The NHS can withstand the financial squeeze it faces during the next parliamentary term by adopting new technologies and making care safer, the health secretary has claimed.

Jeremy Hunt told HSJ that the NHS would also need to maintain its current rate of efficiency savings in 2015 and beyond, but said the emphasis would have to shift to safety and technology.  

“There’s a very big step change over safety,” he said.

“It’s very clear that unsafe care is the most expensive thing we could possibly do in the NHS… I don’t think we’ve focused nearly enough on understanding the savings that can be made through safer care.”

He pointed to avoidable mistakes, “never events” and clinical negligence claims as sources of unnecessary expense.

The Salford Royal Foundation Trust had saved money by improving safety, while the safest US health systems were also the most cost efficient, Mr Hunt said.

While the focus on safety over the past year has led to many trusts spending more through hiring extra nurses, Mr Hunt said “the long term impact of safer care is to significantly reduce costs”.

He would not be drawn on whether the NHS was financially sustainable without a real-terms funding increase. Instead, Mr Hunt emphasised that the NHS had to “live within its means”.

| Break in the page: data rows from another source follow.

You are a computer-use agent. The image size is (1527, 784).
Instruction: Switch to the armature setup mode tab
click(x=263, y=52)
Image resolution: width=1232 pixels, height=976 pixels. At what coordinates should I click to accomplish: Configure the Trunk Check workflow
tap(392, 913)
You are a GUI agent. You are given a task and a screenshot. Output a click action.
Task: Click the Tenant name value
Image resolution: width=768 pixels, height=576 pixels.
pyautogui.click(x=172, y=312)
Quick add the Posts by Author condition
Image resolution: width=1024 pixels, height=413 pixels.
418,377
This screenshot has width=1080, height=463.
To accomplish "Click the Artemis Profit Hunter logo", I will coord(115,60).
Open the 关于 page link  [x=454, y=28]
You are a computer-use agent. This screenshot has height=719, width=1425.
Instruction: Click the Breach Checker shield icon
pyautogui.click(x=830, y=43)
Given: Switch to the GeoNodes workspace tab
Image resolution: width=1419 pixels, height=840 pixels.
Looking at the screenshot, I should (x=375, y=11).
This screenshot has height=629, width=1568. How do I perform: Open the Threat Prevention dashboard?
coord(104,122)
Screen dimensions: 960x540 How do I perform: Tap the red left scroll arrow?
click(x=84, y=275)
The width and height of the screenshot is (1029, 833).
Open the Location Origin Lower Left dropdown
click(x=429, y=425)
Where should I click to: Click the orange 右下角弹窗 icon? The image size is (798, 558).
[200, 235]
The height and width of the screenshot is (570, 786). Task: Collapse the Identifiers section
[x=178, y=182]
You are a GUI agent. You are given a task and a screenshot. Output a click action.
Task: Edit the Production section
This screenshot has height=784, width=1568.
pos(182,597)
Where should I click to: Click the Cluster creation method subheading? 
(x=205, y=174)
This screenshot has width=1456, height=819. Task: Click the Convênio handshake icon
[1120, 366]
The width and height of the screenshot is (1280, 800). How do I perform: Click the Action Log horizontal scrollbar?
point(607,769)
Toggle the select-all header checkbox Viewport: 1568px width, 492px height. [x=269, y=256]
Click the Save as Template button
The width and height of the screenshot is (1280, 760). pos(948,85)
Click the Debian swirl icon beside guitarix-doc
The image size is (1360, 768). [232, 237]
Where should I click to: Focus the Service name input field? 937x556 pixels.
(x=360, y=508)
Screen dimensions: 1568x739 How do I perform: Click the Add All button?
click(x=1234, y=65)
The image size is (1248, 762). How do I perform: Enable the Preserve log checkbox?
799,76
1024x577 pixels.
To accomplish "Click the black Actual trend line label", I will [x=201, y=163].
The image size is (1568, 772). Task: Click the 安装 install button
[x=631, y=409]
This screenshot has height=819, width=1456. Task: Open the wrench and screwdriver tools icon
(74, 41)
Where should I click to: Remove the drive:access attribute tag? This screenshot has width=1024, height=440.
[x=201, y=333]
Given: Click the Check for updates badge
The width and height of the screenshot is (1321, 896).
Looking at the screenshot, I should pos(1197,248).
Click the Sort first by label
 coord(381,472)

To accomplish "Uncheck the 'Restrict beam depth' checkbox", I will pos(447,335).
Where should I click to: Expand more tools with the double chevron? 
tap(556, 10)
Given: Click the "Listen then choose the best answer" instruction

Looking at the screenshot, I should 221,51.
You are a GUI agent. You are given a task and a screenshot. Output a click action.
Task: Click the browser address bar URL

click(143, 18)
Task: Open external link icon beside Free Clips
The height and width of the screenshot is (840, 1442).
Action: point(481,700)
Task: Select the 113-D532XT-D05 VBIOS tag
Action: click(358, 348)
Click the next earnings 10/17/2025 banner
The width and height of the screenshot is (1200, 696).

He acknowledged there had been “very big sacrifices” made by NHS staff over the past four years, and also “some very big changes in the way we deliver services.”

“Whether we’re sustainable going forward depends on whether or not we’re able to continue to sustain that pace of innovation… The cost improvement programme will have to continue, and I think it will have to continue at broadly the same pace, but it will have different elements.

“There’s a role for reconfigurations but I think we also need to look at cost improvement that can be made inside hospital – that’s also the case inside GP surgeries and inside the social care system.”

Mr Hunt said he was confident in the abilities of local and national NHS leaders. “We have to operate within the money we have, but in my term as health secretary I’ve had to ask the NHS to do the impossible on a number of occasions and they’ve delivered.”

In the next five years, he said, innovation must be focused on integrating care and adopting new technologies. Contact time between nurses and patients should increase at the expense of “bureaucratic processes”, he added.

Mr Hunt also claimed the NHS was “ahead of schedule” on his aim for it to become paperless by 2018.

This was despite nearly a quarter of the Safer Wards, Safer Hospitals funding for 2013-14 being clawed back by the Treasury after it went unallocated by NHS England.

“We’re only scratching the surface when it comes to innovation. The primary motivation is to improve services for patients, but there is a secondary massively important benefit which is that it saves cost.”

Mr Hunt said retail banking had cut costs by a third by embracing the internet. “We are just at the start of that revolution when it comes to IT in the NHS.

Jennifer Dixon, chief executive of the Health Foundation, told HSJ that while improving safety could yield financial gains, it was less clear how much could be saved and how quickly.

“Nobody really knows what the quantum of resource can be saved in this way,” she said. “There is huge potential here but we don’t know whether it is going to be the ticket that will get us out of the problems the NHS faces.”

“It often takes a long time to show benefits… Salford is a classic case. It took 12 or 13 years to get to where it is. Any high performing system – they’ve all had stable leadership, they’ve all had the board in position for ten or more years, they’ve all taken the long view, it’s been a slow upward trend.”

“It’s not something you can immediately do off the shelf, that people aren’t doing and should be doing.”